Work instruction: Exclude the pictures and reproduce the remaining data exactly as written.

══ Extracted data ══

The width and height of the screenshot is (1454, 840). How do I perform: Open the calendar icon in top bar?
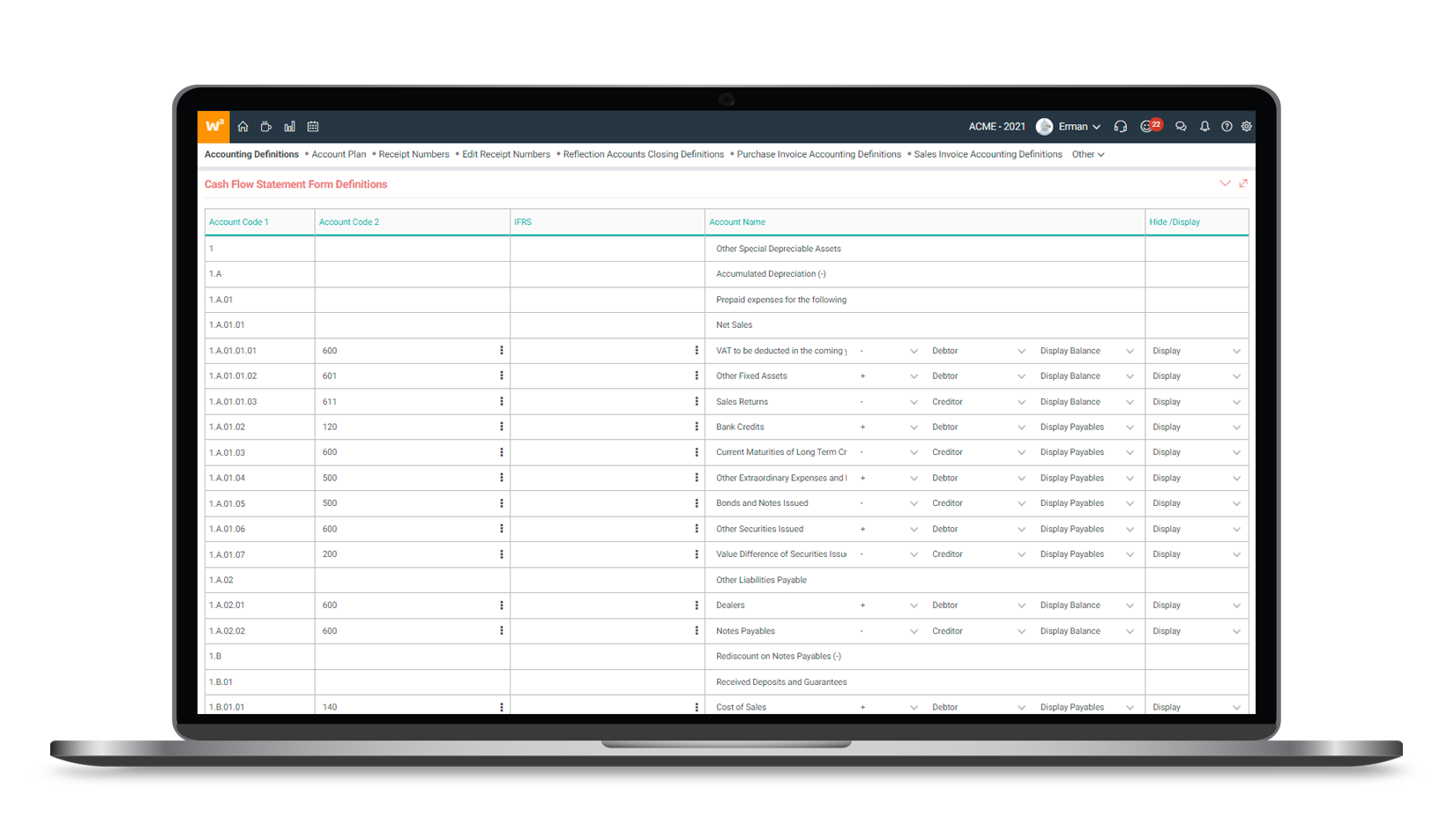click(313, 127)
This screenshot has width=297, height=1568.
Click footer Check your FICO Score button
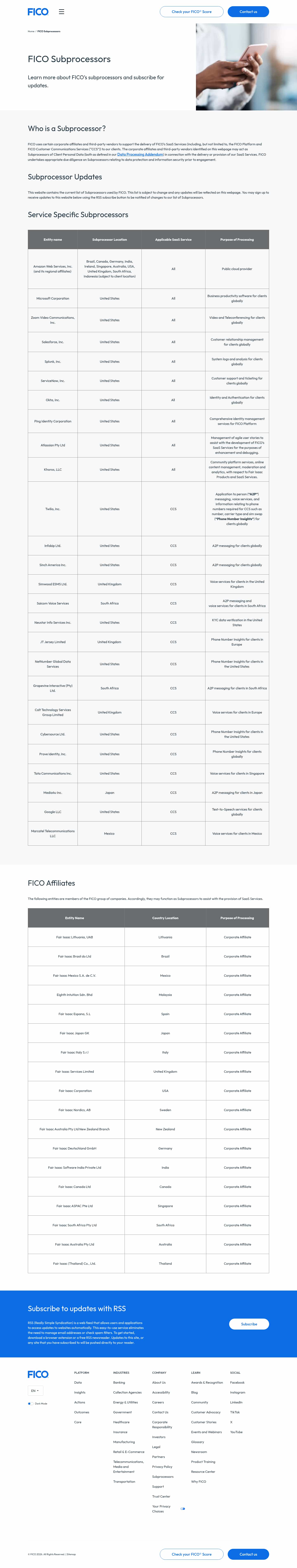pos(191,1554)
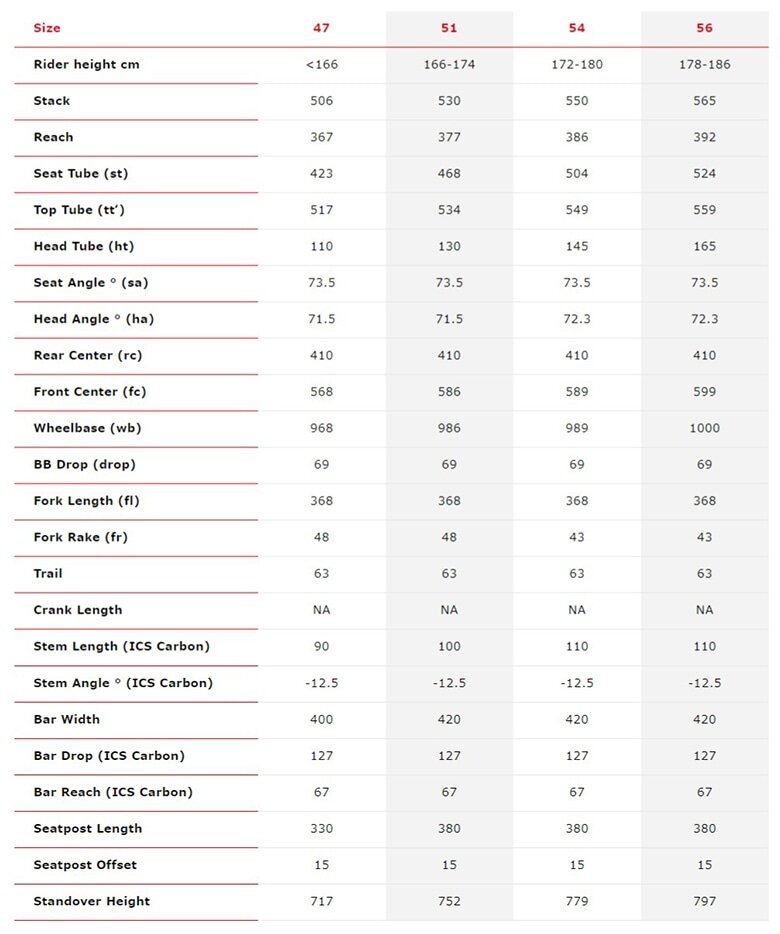Viewport: 780px width, 934px height.
Task: Click the red Size header label
Action: click(47, 28)
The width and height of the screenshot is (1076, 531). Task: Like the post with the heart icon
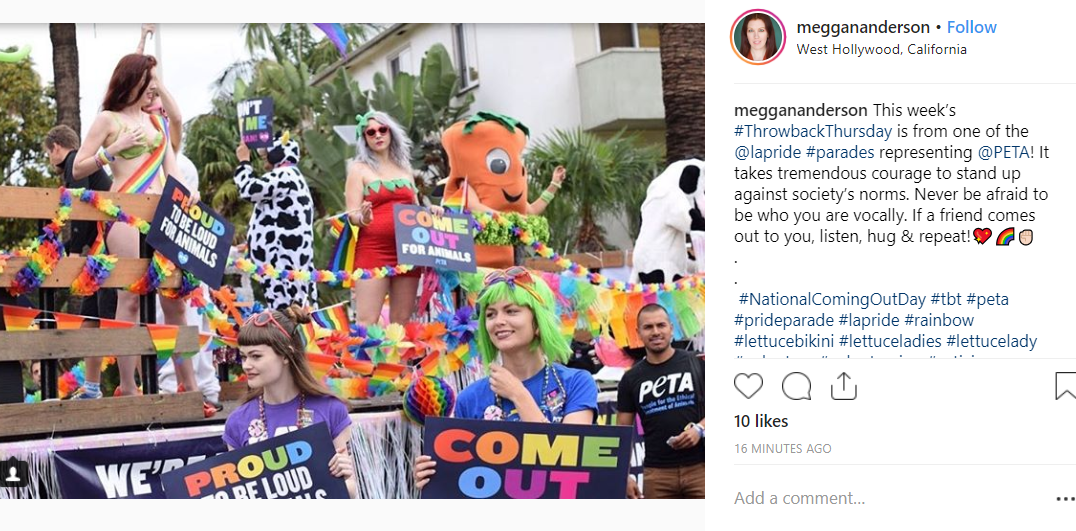pyautogui.click(x=748, y=386)
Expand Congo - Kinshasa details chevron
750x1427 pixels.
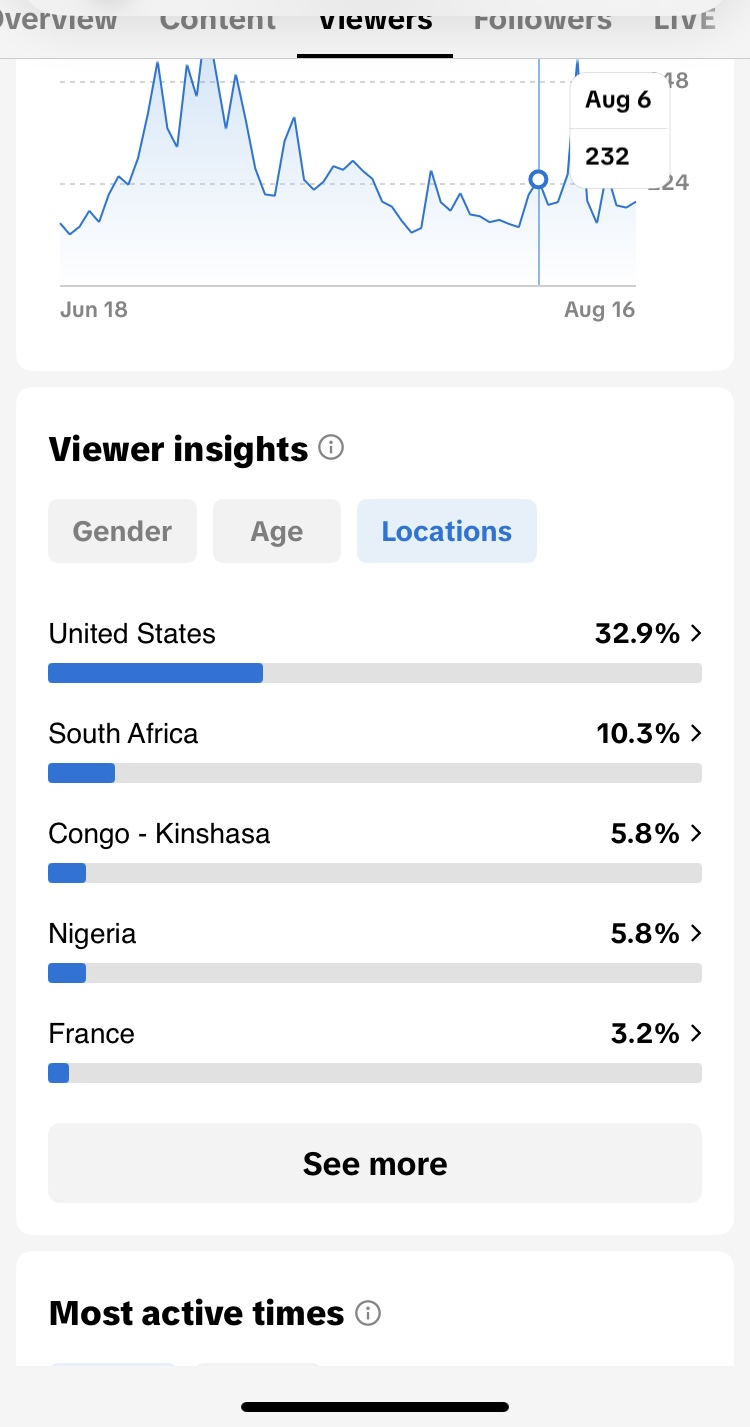(x=696, y=833)
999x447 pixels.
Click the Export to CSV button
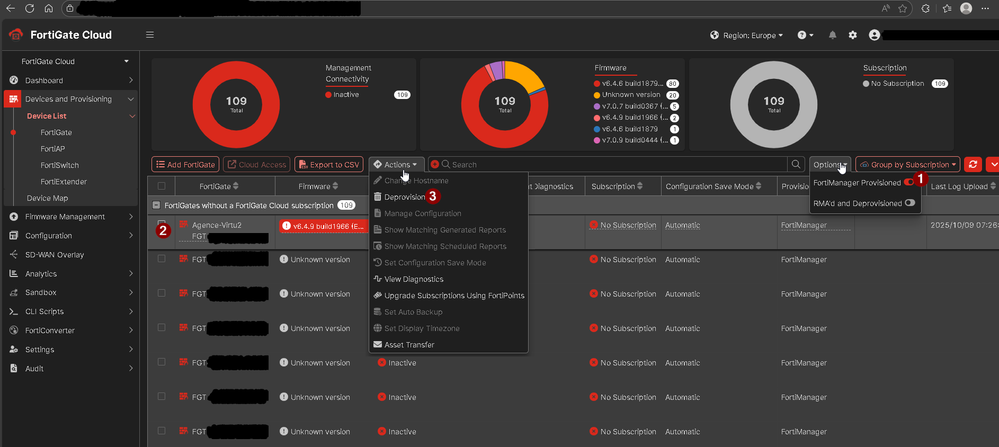tap(329, 164)
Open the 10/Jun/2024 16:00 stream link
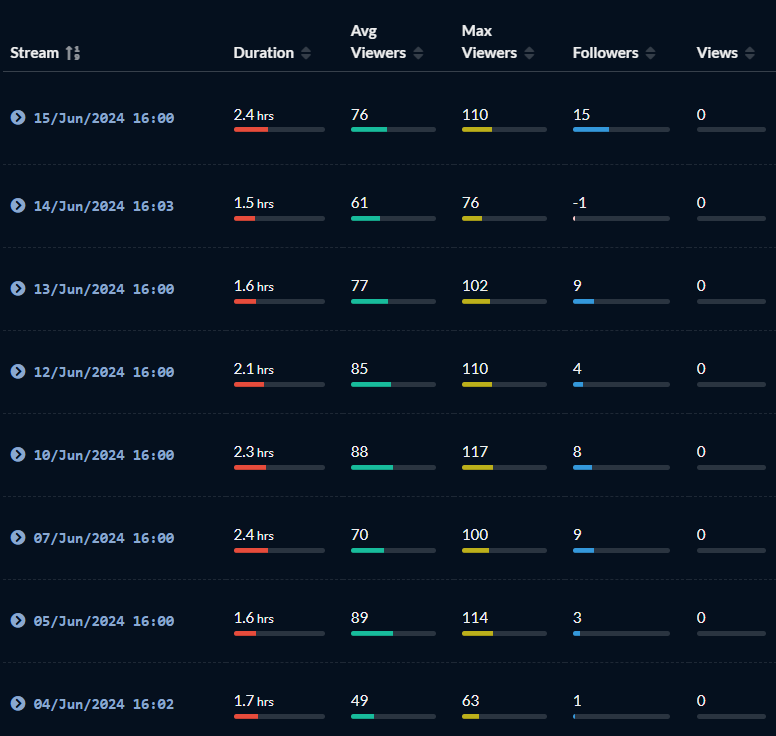Image resolution: width=776 pixels, height=736 pixels. coord(104,455)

═══

Answer to this exercise:
The width and height of the screenshot is (1454, 840). How do I perform: Open the calendar icon in top bar?
click(313, 127)
This screenshot has width=297, height=1568.
Click footer Check your FICO Score button
pos(191,1554)
Viewport: 780px width, 934px height.
Task: Click the red Size header label
Action: click(47, 28)
The width and height of the screenshot is (1076, 531). Task: Like the post with the heart icon
pyautogui.click(x=748, y=386)
Expand Congo - Kinshasa details chevron
750x1427 pixels.
(x=696, y=833)
999x447 pixels.
Click the Export to CSV button
tap(329, 164)
Open the 10/Jun/2024 16:00 stream link
Image resolution: width=776 pixels, height=736 pixels. coord(104,455)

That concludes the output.